The appointment was on a Friday. Chris and I decided to do it that day so we could have the weekend to deal with losing her and work together the following Monday. Chris cried during the appointment with Dr. Anthony. Je n’ai pas. He told me early on, when it became clear that we were going to have to put Hawthorne down, that she didn’t want to be there in the room. She would understandably be too upset. I always knew she was going to be there with him when he was put down. Chris and I spent the afternoon with him. We said our goodbyes on our way and then I took him to Dr. Anthony. He wasn’t in the office for a minute when I lost him. I was very surprised that I did that. But in that moment I realized how much Hawthorne meant to me and how much I loved him. I also realized how much I was going to miss him. It was one of the hardest things I’ve ever had to do.

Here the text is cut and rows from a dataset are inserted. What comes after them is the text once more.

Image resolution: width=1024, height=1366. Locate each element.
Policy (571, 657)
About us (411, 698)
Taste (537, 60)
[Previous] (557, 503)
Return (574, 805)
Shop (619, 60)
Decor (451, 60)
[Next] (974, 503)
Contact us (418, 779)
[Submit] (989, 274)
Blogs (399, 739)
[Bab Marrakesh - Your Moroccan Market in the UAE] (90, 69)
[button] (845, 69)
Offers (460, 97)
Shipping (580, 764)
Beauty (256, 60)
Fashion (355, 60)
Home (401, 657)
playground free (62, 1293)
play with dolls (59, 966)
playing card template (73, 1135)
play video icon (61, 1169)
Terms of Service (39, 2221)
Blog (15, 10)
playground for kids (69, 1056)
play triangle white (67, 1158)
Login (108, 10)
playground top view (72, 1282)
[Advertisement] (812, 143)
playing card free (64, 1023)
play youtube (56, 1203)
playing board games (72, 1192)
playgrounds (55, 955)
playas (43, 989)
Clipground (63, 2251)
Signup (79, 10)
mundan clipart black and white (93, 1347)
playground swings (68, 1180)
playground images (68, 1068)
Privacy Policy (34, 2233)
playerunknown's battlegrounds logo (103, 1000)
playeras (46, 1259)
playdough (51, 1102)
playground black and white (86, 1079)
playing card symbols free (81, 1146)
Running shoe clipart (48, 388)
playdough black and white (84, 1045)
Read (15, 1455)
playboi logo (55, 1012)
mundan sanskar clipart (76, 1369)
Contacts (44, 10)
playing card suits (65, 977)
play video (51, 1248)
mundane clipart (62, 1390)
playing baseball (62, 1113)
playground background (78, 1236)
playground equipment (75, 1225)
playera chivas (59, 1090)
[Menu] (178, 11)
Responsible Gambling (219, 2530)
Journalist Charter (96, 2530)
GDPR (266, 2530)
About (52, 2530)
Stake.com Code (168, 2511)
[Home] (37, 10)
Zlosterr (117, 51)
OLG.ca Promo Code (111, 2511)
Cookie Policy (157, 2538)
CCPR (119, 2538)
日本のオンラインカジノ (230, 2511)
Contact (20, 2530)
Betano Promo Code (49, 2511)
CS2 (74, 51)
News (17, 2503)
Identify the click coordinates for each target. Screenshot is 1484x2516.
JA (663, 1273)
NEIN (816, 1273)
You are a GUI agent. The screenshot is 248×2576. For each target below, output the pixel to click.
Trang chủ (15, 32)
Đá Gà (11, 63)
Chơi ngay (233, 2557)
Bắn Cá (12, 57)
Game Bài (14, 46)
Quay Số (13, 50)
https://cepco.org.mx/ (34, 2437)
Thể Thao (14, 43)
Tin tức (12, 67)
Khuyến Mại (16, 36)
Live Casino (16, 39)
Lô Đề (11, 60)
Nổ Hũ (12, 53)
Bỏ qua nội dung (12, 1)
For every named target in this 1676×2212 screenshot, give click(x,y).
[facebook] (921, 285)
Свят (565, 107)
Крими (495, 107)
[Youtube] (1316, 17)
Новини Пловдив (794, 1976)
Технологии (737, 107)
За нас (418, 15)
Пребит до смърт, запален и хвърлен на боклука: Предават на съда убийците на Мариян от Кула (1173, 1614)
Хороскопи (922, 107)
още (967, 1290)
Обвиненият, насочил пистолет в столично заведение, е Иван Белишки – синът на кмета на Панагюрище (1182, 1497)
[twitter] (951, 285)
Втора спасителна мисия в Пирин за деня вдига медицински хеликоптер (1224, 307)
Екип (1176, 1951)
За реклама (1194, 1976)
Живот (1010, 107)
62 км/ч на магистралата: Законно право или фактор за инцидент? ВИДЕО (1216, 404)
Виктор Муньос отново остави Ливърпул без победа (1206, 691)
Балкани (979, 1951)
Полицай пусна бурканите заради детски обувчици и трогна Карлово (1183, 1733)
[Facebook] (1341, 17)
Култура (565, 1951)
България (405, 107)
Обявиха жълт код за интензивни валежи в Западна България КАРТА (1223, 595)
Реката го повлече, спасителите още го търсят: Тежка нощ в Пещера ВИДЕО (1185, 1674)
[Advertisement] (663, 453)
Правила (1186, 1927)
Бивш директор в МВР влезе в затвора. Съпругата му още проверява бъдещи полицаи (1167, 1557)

It’s been more than a week since he left. She is taking time to adjust to her absence. I used to put my feet up carefully when sitting on the couch because Hawthorne was always lying right below me. I still carefully put my feet on the ground. The other day, I came home and he, when he wasn’t home, I instinctively looked to the front door to see if he was waiting to come in. I feel bad in the morning because I don’t have my routine with him anymore. He used to go to the gym after work, but he usually went home to feed him and let him out first. I caught myself doing that the other day until I realized he wasn’t home to be fed or let out. He is no longer at the door when I get home. I don’t see him outside in the yard anymore. However, his “his place” is still there. He is no longer there to caress us or to sit on the bed with us while we watch television. He no longer follows me around the house or around the yard.

You don’t realize how much of a part your dog is in your life until he’s gone. He had a great presence in his home and now he is much calmer, but not in a good way. I know that as time goes by, the pain and sense of loss that we feel right now will lessen. However, he will always be loved and missed.